Nvidia Blackwell Architecture Speculation

  • Thread starter Deleted member 2197
  • Start date
In the original Lovelace leaks, the AD102 was going to include 144 SMs. And while I think we discovered that's technically true for a die with zero execution units fused off, the actual shipping AD102 product only exposes 128SMs. Thus, with 128 CUDA cores per SM, that provides the 16,384 total CUDA cores of the consumer RTX 4090.

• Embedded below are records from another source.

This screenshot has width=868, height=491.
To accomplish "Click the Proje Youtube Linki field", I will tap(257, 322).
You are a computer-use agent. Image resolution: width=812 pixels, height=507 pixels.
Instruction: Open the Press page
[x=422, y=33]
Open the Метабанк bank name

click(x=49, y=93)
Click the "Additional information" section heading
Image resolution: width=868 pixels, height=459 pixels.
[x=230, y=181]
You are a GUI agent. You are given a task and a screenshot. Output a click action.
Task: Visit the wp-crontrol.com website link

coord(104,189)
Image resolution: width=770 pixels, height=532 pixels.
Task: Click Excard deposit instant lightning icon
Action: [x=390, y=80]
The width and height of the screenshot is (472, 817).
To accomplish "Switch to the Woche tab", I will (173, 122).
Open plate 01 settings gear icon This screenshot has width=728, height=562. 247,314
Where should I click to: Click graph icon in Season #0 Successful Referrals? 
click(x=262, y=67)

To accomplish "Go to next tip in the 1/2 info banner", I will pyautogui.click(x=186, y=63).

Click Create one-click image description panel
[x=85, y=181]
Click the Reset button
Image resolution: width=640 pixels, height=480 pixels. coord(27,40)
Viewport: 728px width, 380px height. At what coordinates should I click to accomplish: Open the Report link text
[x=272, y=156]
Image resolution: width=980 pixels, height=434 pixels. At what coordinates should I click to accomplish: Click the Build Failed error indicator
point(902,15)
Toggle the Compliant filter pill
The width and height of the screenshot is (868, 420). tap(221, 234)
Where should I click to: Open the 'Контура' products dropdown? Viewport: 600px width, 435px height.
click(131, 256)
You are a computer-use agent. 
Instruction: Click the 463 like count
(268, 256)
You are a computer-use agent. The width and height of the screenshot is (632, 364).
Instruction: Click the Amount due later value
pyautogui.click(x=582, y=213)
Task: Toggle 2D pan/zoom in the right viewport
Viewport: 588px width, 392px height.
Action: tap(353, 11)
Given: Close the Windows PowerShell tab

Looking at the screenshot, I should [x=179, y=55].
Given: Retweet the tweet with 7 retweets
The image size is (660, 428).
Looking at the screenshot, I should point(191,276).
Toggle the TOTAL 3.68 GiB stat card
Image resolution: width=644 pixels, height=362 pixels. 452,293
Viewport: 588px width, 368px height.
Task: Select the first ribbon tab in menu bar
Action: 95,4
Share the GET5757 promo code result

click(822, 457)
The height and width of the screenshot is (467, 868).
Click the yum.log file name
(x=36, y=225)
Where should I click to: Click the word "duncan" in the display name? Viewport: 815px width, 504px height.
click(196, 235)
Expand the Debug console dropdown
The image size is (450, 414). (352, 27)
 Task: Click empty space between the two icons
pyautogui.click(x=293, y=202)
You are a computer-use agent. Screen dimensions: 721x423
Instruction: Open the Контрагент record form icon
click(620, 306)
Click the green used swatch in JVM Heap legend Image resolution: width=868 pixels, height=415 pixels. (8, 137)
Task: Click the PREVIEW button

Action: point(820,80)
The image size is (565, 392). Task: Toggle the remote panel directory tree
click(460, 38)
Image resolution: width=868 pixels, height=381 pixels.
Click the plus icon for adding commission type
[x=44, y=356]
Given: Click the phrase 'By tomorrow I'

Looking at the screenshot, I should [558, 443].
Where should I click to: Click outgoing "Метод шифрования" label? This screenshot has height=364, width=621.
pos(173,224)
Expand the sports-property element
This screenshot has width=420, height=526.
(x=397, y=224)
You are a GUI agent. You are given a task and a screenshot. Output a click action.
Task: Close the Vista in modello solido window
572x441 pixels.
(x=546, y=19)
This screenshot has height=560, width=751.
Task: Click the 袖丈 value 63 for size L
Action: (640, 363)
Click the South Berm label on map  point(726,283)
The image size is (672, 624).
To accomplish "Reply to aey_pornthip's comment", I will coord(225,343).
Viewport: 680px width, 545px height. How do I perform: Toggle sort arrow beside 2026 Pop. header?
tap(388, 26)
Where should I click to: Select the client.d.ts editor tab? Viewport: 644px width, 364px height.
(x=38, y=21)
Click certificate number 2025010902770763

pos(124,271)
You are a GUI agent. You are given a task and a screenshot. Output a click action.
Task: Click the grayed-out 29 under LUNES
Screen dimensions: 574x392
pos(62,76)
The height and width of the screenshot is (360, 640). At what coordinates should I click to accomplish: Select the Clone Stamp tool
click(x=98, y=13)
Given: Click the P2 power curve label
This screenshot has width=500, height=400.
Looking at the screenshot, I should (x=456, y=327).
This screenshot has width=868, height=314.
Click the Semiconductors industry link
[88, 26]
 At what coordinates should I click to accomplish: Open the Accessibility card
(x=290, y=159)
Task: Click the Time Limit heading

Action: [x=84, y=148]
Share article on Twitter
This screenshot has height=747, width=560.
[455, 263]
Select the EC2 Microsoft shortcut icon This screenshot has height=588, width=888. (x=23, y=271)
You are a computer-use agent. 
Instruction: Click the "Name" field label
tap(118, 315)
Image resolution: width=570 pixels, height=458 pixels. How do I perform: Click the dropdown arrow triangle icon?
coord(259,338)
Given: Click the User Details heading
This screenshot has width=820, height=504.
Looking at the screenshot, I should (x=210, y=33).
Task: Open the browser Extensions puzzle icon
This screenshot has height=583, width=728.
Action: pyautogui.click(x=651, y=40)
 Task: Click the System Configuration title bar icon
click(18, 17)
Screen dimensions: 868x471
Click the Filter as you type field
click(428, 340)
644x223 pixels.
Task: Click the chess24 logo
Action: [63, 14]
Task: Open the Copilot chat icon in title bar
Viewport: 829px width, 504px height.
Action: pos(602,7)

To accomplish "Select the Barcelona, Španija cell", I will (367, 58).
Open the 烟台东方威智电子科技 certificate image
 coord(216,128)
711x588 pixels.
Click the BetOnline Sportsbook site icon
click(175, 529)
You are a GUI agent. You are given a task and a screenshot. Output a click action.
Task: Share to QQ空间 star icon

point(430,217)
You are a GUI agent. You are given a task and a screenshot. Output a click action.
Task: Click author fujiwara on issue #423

This said, I wonder if the rumored 192SMs on GB202 is the total units on a 100% functional die, or the expected usable units on a production-release die... 192SMs would deliver a 50% increase over the direct predecessor, for 24,576 CUDA cores. This is roughly in line, albeit a little short, of the jump in core counts from the 3090 to the 4090...
I mean Nvidia was planning a 142SM 2.95Ghz Boost 4090 Ti according to XpeaGPU on Twitter in reserve against AMD if the 7900 XTX could dethrone the 4090 even in raster. And Blackwell apparently as at least a doubling of ROPs per GPC and whatever architectural changes planned for Blackwell (I mean Lovelace is basically a souped up Ampere on TSMC Custom N5). So I can see a full 5090 Ti doing like 70-ish% faster raster or so.
 
We can judge by arch and available bandwidth: 384bit bus for power/heat island reasons. 32/21 = 1.52. 32gbps is the fastest "standard" and thus likely, GDDR7 available anytime soon, though Samsung's "we can totally achieve (?deliver though?) 36gbps is indeed 71% faster than the 4090's.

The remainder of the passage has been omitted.